What this task involves: Present every line of the items below as a numbered list, omitting the blank lines.
BEGIN
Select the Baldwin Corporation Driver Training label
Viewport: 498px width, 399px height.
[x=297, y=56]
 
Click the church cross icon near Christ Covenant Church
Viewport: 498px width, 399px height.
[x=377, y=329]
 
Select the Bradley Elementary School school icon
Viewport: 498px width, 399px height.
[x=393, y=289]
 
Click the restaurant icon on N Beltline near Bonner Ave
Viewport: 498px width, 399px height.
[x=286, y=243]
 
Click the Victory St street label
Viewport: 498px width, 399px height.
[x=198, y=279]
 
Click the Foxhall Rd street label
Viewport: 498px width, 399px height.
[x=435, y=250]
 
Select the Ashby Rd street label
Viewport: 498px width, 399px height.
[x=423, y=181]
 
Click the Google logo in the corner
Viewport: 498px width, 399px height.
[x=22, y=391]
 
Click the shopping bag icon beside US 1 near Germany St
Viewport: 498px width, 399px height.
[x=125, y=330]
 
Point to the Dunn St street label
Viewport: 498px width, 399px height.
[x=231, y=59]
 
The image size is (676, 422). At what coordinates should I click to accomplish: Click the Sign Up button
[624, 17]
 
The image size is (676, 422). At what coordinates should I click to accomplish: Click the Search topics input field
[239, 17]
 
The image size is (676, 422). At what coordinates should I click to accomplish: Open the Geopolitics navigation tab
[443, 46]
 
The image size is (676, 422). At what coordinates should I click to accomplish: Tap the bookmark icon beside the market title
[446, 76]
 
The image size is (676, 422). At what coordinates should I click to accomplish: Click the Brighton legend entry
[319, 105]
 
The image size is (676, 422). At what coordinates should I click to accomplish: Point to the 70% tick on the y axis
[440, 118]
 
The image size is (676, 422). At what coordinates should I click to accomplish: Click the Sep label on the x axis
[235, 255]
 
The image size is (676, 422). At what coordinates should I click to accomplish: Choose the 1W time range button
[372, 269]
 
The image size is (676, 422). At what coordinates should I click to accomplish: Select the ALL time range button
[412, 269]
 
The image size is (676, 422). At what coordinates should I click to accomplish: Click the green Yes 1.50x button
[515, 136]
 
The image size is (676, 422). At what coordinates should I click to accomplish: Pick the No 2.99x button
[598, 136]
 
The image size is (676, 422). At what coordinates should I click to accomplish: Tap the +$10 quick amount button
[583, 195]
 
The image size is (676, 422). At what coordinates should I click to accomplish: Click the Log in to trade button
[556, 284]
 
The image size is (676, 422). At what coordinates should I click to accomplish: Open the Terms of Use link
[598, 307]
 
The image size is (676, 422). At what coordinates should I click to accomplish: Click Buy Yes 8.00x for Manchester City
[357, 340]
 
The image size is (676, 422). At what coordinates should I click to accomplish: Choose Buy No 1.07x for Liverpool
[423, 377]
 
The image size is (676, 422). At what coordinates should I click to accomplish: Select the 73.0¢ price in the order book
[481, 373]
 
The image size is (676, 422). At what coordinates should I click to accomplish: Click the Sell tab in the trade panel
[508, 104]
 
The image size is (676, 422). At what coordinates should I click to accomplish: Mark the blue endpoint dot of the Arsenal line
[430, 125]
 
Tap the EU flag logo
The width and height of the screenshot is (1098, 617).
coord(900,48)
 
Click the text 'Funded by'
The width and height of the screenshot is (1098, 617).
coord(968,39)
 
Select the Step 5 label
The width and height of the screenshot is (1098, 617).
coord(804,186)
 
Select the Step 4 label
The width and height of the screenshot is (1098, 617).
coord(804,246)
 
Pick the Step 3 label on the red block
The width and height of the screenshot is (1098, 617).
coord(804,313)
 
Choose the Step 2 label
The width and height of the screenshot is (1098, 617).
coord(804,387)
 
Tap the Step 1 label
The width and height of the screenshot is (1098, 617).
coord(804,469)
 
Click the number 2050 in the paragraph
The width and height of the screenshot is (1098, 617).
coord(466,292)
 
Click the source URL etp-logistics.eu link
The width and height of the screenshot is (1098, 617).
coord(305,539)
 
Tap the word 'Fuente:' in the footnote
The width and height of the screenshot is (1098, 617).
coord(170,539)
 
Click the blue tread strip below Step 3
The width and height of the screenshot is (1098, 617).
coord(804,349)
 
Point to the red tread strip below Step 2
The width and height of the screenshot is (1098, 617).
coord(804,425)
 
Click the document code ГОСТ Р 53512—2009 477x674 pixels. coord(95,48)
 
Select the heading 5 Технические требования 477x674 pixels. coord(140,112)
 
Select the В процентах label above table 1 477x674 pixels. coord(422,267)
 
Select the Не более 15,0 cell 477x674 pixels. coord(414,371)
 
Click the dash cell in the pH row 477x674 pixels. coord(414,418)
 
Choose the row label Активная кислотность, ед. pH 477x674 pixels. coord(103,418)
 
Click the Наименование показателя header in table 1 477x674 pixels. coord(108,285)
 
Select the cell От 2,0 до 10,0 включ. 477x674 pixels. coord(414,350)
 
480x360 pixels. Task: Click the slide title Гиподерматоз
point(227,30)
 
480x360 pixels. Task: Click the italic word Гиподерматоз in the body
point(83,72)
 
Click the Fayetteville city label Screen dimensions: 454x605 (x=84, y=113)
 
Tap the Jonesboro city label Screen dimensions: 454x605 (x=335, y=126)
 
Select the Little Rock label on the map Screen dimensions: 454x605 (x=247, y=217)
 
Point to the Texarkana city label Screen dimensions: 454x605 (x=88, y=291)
END
Task response:
1. Select the Baldwin Corporation Driver Training label
2. Viewport: 498px width, 399px height.
3. [x=297, y=56]
4. Click the church cross icon near Christ Covenant Church
5. Viewport: 498px width, 399px height.
6. [x=377, y=329]
7. Select the Bradley Elementary School school icon
8. Viewport: 498px width, 399px height.
9. [x=393, y=289]
10. Click the restaurant icon on N Beltline near Bonner Ave
11. Viewport: 498px width, 399px height.
12. [x=286, y=243]
13. Click the Victory St street label
14. Viewport: 498px width, 399px height.
15. [x=198, y=279]
16. Click the Foxhall Rd street label
17. Viewport: 498px width, 399px height.
18. [x=435, y=250]
19. Select the Ashby Rd street label
20. Viewport: 498px width, 399px height.
21. [x=423, y=181]
22. Click the Google logo in the corner
23. Viewport: 498px width, 399px height.
24. [x=22, y=391]
25. Click the shopping bag icon beside US 1 near Germany St
26. Viewport: 498px width, 399px height.
27. [x=125, y=330]
28. Point to the Dunn St street label
29. Viewport: 498px width, 399px height.
30. [x=231, y=59]
31. The image size is (676, 422). At what coordinates should I click to accomplish: Click the Sign Up button
32. [624, 17]
33. The image size is (676, 422). At what coordinates should I click to accomplish: Click the Search topics input field
34. [239, 17]
35. The image size is (676, 422). At what coordinates should I click to accomplish: Open the Geopolitics navigation tab
36. [443, 46]
37. The image size is (676, 422). At what coordinates should I click to accomplish: Tap the bookmark icon beside the market title
38. [446, 76]
39. The image size is (676, 422). At what coordinates should I click to accomplish: Click the Brighton legend entry
40. [319, 105]
41. The image size is (676, 422). At what coordinates should I click to accomplish: Point to the 70% tick on the y axis
42. [440, 118]
43. The image size is (676, 422). At what coordinates should I click to accomplish: Click the Sep label on the x axis
44. [235, 255]
45. The image size is (676, 422). At what coordinates should I click to accomplish: Choose the 1W time range button
46. [372, 269]
47. The image size is (676, 422). At what coordinates should I click to accomplish: Select the ALL time range button
48. [412, 269]
49. The image size is (676, 422). At what coordinates should I click to accomplish: Click the green Yes 1.50x button
50. [515, 136]
51. The image size is (676, 422). At what coordinates should I click to accomplish: Pick the No 2.99x button
52. [598, 136]
53. The image size is (676, 422). At what coordinates should I click to accomplish: Tap the +$10 quick amount button
54. [583, 195]
55. The image size is (676, 422). At what coordinates should I click to accomplish: Click the Log in to trade button
56. [556, 284]
57. The image size is (676, 422). At what coordinates should I click to accomplish: Open the Terms of Use link
58. [598, 307]
59. The image size is (676, 422). At what coordinates should I click to accomplish: Click Buy Yes 8.00x for Manchester City
60. [357, 340]
61. The image size is (676, 422). At what coordinates should I click to accomplish: Choose Buy No 1.07x for Liverpool
62. [423, 377]
63. The image size is (676, 422). At what coordinates should I click to accomplish: Select the 73.0¢ price in the order book
64. [481, 373]
65. The image size is (676, 422). At what coordinates should I click to accomplish: Click the Sell tab in the trade panel
66. [508, 104]
67. The image size is (676, 422). At what coordinates should I click to accomplish: Mark the blue endpoint dot of the Arsenal line
68. [430, 125]
69. Tap the EU flag logo
70. The width and height of the screenshot is (1098, 617).
71. coord(900,48)
72. Click the text 'Funded by'
73. The width and height of the screenshot is (1098, 617).
74. coord(968,39)
75. Select the Step 5 label
76. The width and height of the screenshot is (1098, 617).
77. coord(804,186)
78. Select the Step 4 label
79. The width and height of the screenshot is (1098, 617).
80. coord(804,246)
81. Pick the Step 3 label on the red block
82. The width and height of the screenshot is (1098, 617).
83. coord(804,313)
84. Choose the Step 2 label
85. The width and height of the screenshot is (1098, 617).
86. coord(804,387)
87. Tap the Step 1 label
88. The width and height of the screenshot is (1098, 617).
89. coord(804,469)
90. Click the number 2050 in the paragraph
91. The width and height of the screenshot is (1098, 617).
92. coord(466,292)
93. Click the source URL etp-logistics.eu link
94. The width and height of the screenshot is (1098, 617).
95. coord(305,539)
96. Tap the word 'Fuente:' in the footnote
97. The width and height of the screenshot is (1098, 617).
98. coord(170,539)
99. Click the blue tread strip below Step 3
100. The width and height of the screenshot is (1098, 617).
101. coord(804,349)
102. Point to the red tread strip below Step 2
103. The width and height of the screenshot is (1098, 617).
104. coord(804,425)
105. Click the document code ГОСТ Р 53512—2009 477x674 pixels. coord(95,48)
106. Select the heading 5 Технические требования 477x674 pixels. coord(140,112)
107. Select the В процентах label above table 1 477x674 pixels. coord(422,267)
108. Select the Не более 15,0 cell 477x674 pixels. coord(414,371)
109. Click the dash cell in the pH row 477x674 pixels. coord(414,418)
110. Choose the row label Активная кислотность, ед. pH 477x674 pixels. coord(103,418)
111. Click the Наименование показателя header in table 1 477x674 pixels. coord(108,285)
112. Select the cell От 2,0 до 10,0 включ. 477x674 pixels. coord(414,350)
113. 480x360 pixels. Task: Click the slide title Гиподерматоз
114. point(227,30)
115. 480x360 pixels. Task: Click the italic word Гиподерматоз in the body
116. point(83,72)
117. Click the Fayetteville city label Screen dimensions: 454x605 (x=84, y=113)
118. Tap the Jonesboro city label Screen dimensions: 454x605 (x=335, y=126)
119. Select the Little Rock label on the map Screen dimensions: 454x605 (x=247, y=217)
120. Point to the Texarkana city label Screen dimensions: 454x605 (x=88, y=291)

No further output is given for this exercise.